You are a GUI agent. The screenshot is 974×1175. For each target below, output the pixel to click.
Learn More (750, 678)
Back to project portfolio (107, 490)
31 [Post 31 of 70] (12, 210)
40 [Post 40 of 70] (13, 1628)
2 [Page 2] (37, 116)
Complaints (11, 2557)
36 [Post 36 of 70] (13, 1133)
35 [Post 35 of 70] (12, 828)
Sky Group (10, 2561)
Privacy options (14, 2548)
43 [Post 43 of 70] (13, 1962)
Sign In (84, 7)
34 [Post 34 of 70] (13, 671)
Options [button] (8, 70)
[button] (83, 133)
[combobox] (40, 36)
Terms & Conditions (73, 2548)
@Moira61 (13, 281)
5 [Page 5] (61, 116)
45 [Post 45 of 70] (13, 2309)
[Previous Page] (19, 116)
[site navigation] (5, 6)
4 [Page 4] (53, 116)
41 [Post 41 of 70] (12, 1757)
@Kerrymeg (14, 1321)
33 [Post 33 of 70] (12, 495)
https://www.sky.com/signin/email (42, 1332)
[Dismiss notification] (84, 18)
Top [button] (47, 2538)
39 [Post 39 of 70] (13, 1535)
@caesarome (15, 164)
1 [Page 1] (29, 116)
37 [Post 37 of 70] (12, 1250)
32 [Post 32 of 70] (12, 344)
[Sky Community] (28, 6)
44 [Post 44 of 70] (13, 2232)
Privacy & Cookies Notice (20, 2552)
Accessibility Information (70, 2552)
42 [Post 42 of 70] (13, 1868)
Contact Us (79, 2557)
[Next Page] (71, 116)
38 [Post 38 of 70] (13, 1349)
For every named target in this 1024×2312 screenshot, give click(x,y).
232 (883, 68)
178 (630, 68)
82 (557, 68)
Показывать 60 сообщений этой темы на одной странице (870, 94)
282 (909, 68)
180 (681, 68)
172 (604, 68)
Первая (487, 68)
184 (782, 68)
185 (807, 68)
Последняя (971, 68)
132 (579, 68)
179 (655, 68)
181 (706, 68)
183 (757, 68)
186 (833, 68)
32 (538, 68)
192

--

(Exercise aim)
Format every line of the listing above as a numbered list, leaving out any blank lines.

(Exercise answer)
1. You are a GUI agent. The screenshot is 974×1175. For each target below, output the pixel to click.
2. Learn More (750, 678)
3. Back to project portfolio (107, 490)
4. 31 [Post 31 of 70] (12, 210)
5. 40 [Post 40 of 70] (13, 1628)
6. 2 [Page 2] (37, 116)
7. Complaints (11, 2557)
8. 36 [Post 36 of 70] (13, 1133)
9. 35 [Post 35 of 70] (12, 828)
10. Sky Group (10, 2561)
11. Privacy options (14, 2548)
12. 43 [Post 43 of 70] (13, 1962)
13. Sign In (84, 7)
14. 34 [Post 34 of 70] (13, 671)
15. Options [button] (8, 70)
16. [button] (83, 133)
17. [combobox] (40, 36)
18. Terms & Conditions (73, 2548)
19. @Moira61 (13, 281)
20. 5 [Page 5] (61, 116)
21. 45 [Post 45 of 70] (13, 2309)
22. [Previous Page] (19, 116)
23. [site navigation] (5, 6)
24. 4 [Page 4] (53, 116)
25. 41 [Post 41 of 70] (12, 1757)
26. @Kerrymeg (14, 1321)
27. 33 [Post 33 of 70] (12, 495)
28. https://www.sky.com/signin/email (42, 1332)
29. [Dismiss notification] (84, 18)
30. Top [button] (47, 2538)
31. 39 [Post 39 of 70] (13, 1535)
32. @caesarome (15, 164)
33. 1 [Page 1] (29, 116)
34. 37 [Post 37 of 70] (12, 1250)
35. 32 [Post 32 of 70] (12, 344)
36. [Sky Community] (28, 6)
37. 44 [Post 44 of 70] (13, 2232)
38. Privacy & Cookies Notice (20, 2552)
39. Accessibility Information (70, 2552)
40. 42 [Post 42 of 70] (13, 1868)
41. Contact Us (79, 2557)
42. [Next Page] (71, 116)
43. 38 [Post 38 of 70] (13, 1349)
44. For every named target in this 1024×2312 screenshot, give click(x,y).
45. 232 (883, 68)
46. 178 (630, 68)
47. 82 (557, 68)
48. Показывать 60 сообщений этой темы на одной странице (870, 94)
49. 282 (909, 68)
50. 180 (681, 68)
51. 172 (604, 68)
52. Первая (487, 68)
53. 184 (782, 68)
54. 185 (807, 68)
55. Последняя (971, 68)
56. 132 (579, 68)
57. 179 (655, 68)
58. 181 (706, 68)
59. 183 (757, 68)
60. 186 (833, 68)
61. 32 (538, 68)
62. 192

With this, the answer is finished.